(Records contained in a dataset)

▼

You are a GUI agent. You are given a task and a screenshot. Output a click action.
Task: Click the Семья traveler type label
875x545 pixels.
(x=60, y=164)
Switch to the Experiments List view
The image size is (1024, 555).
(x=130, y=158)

▲

* [EXERCISE PROMPT]: Retype the records above exactly, so that no line differs from its source.

* [TASK RESPONSE]:
You are a GUI agent. You are given a task and a screenshot. Output a click action.
Task: Click the Семья traveler type label
875x545 pixels.
(x=60, y=164)
Switch to the Experiments List view
The image size is (1024, 555).
(x=130, y=158)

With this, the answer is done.